**OBJECTIF DE L'EXERCICE**
Résumez en deux phrases le texte sur l'évolution de notre connaissance de l'Univers.

**TEXTE PROPOSÉ**
*****
Agrandir le ciel

Dans un intervalle équivalant à une fraction de seconde à l’échelle géologique, notre connaissance de l’Univers est passée d’un concept à quatre sphères à celui de milliards de galaxies. Gageons que nous ne sommes pas au bout de nos surprises. 

Photo : Antoine Bordeleau pour L’actualité

Comment expliquer l’Univers ? Cette question fait travailler les méninges d’Homo sapiens depuis toujours. 

En Grèce antique puis dans l’Empire romain, les hypothèses sur la nature de la Terre et du ciel ont évolué, mais elles sont restées primitives. Les pythagoriciens, cinq siècles avant l’ère moderne, croyaient que la Terre était ronde, mais n’en avaient aucune preuve. Un siècle et demi plus tard, le philosophe Aristote décrivait le monde comme une série de sphères concentriques composées de quatre éléments fondamentaux : dans l’ordre, la terre, l’eau, l’air et finalement le feu. Le mouvement des corps, selon Aristote, s’expliquait par le principe que tout corps veut rejoindre sa sphère.

Vous lancez un caillou et qu’arrive-t-il ? Il monte vers le ciel… mais il veut rejoindre sa sphère, alors il retombe vers le sol. Vous déposez ce même caillou à la surface de l’eau et que se passe-t-il ? Il veut rejoindre sa sphère, alors il coule jusqu’à la terre. Vous nagez sous l’eau et expirez de l’air de vos poumons. Vers où les bulles se dirigent-elles ? Vers la surface, car la sphère de l’air se situe au-dessus de la sphère de l’eau. Sur la rive, vous allumez un feu. Dans quelle direction semblent aller les flammes ? Vous l’avez deviné : vers le ciel, car la sphère du feu est au-delà de la sphère de l’air.
*****
Données sur l'emplacement des éléments:

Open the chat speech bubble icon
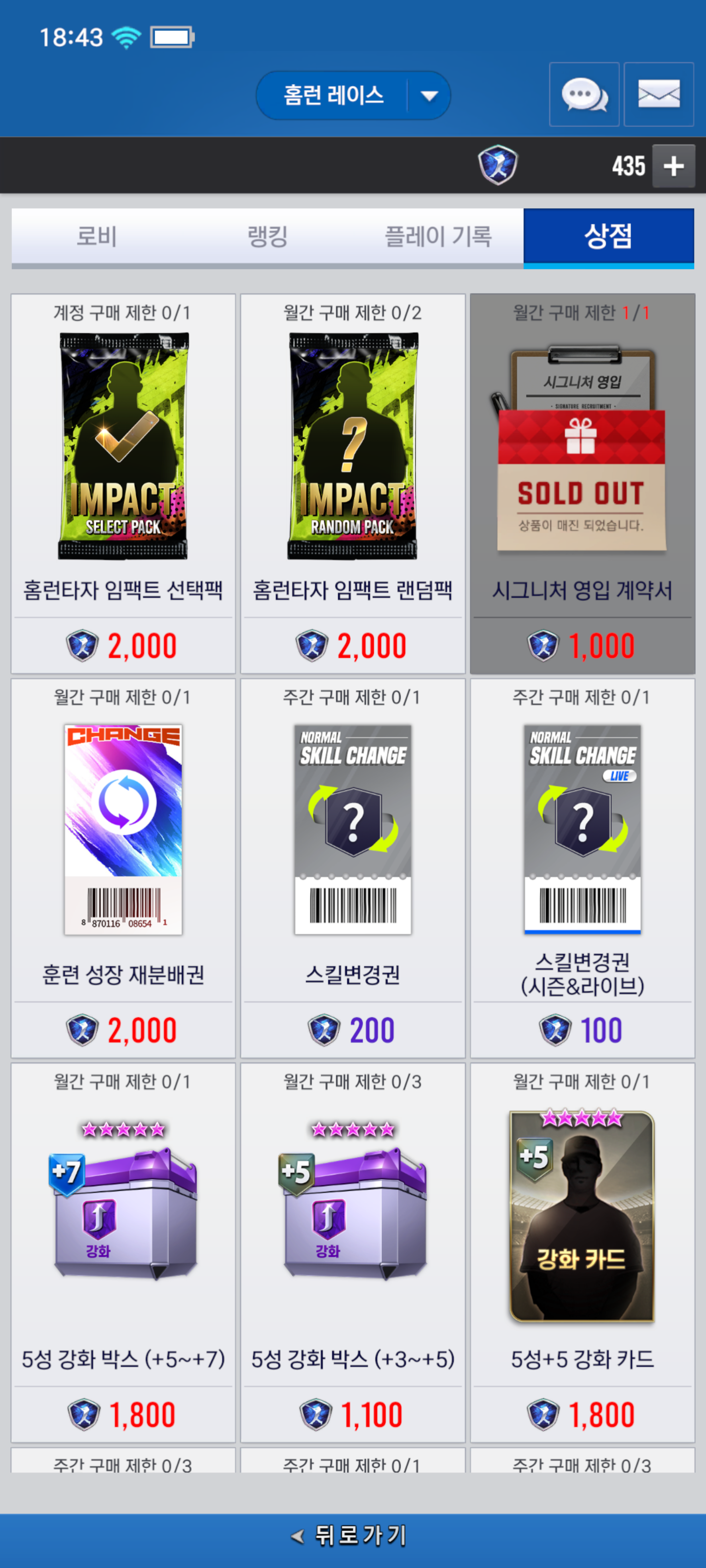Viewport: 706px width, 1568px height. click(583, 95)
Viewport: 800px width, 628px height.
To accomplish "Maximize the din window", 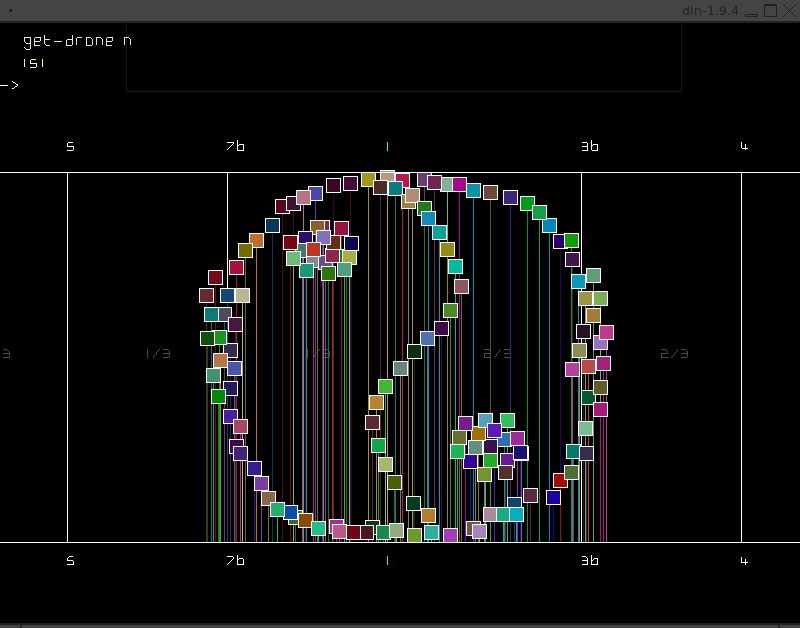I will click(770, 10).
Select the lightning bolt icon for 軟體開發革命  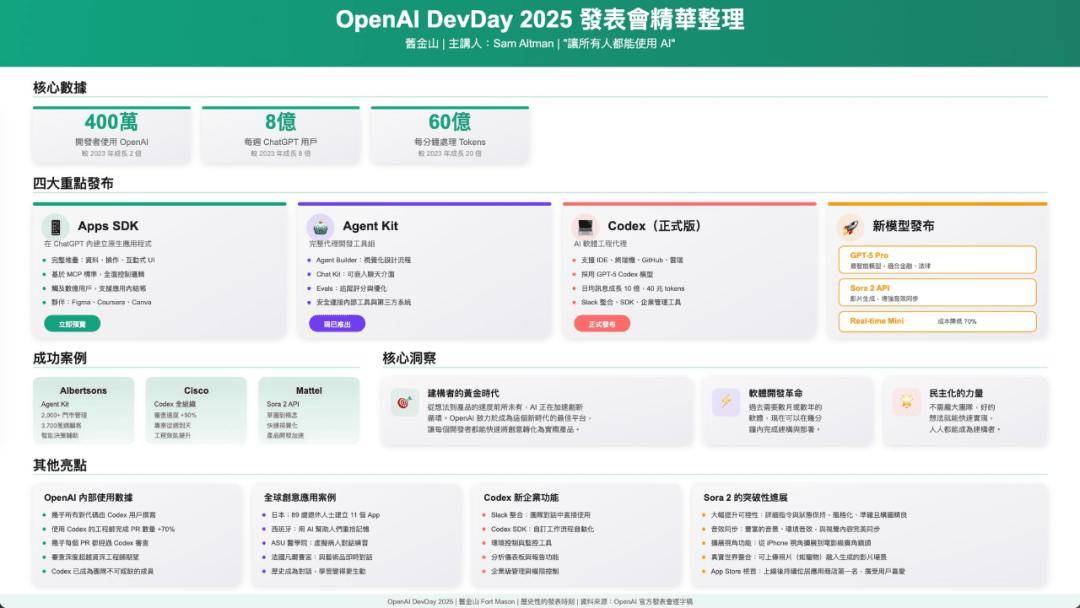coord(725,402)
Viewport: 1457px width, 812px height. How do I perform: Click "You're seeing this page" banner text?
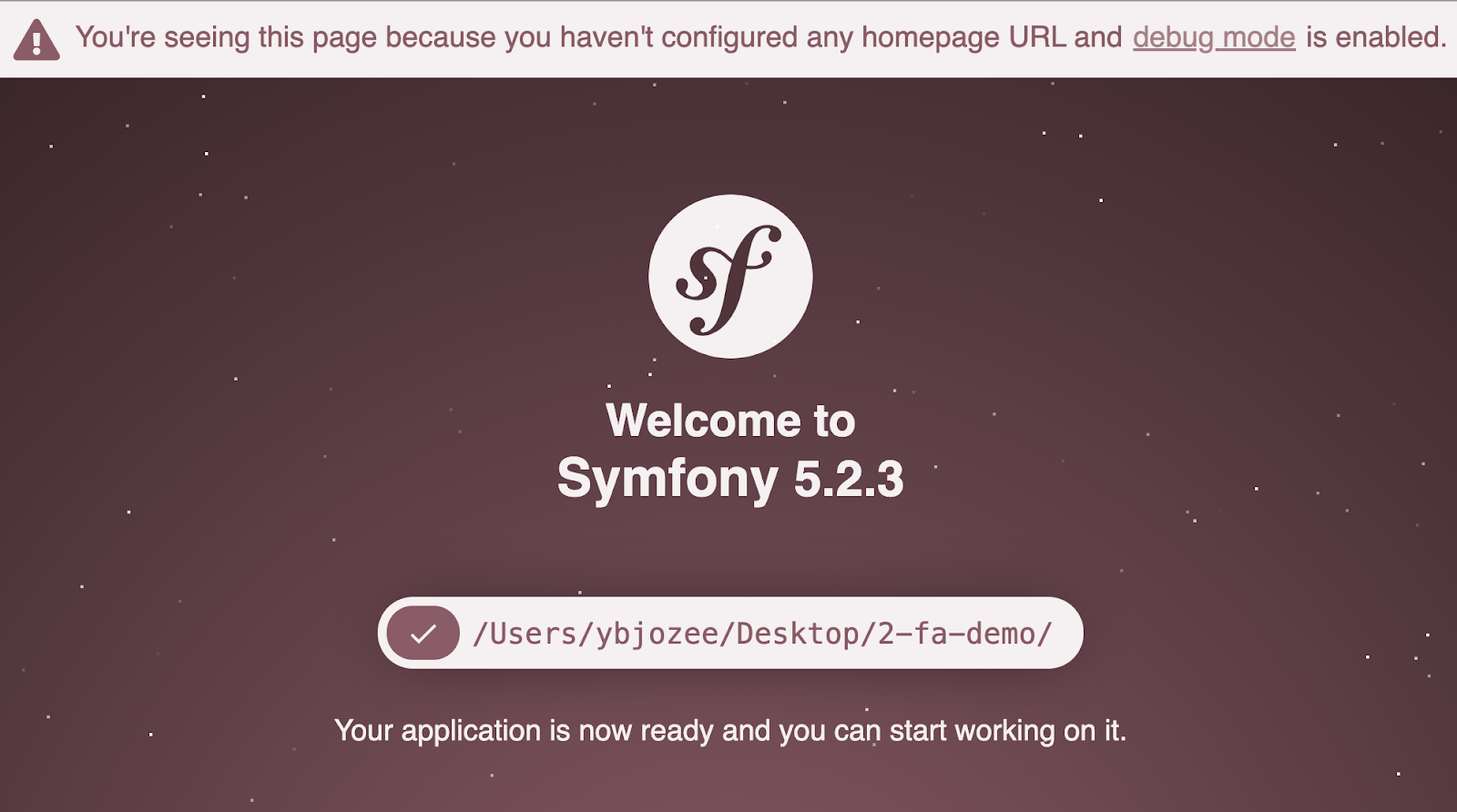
*****
**CORRIGÉ DE L'EXERCICE**
L'être humain cherche depuis toujours à expliquer l'Univers, et sa connaissance est passée d'un concept à quatre sphères à celui de milliards de galaxies. Aristote décrivait le monde comme une série de sphères concentriques de terre, d'eau, d'air et de feu, et il expliquait le mouvement des corps par le fait que tout corps veut rejoindre sa sphère.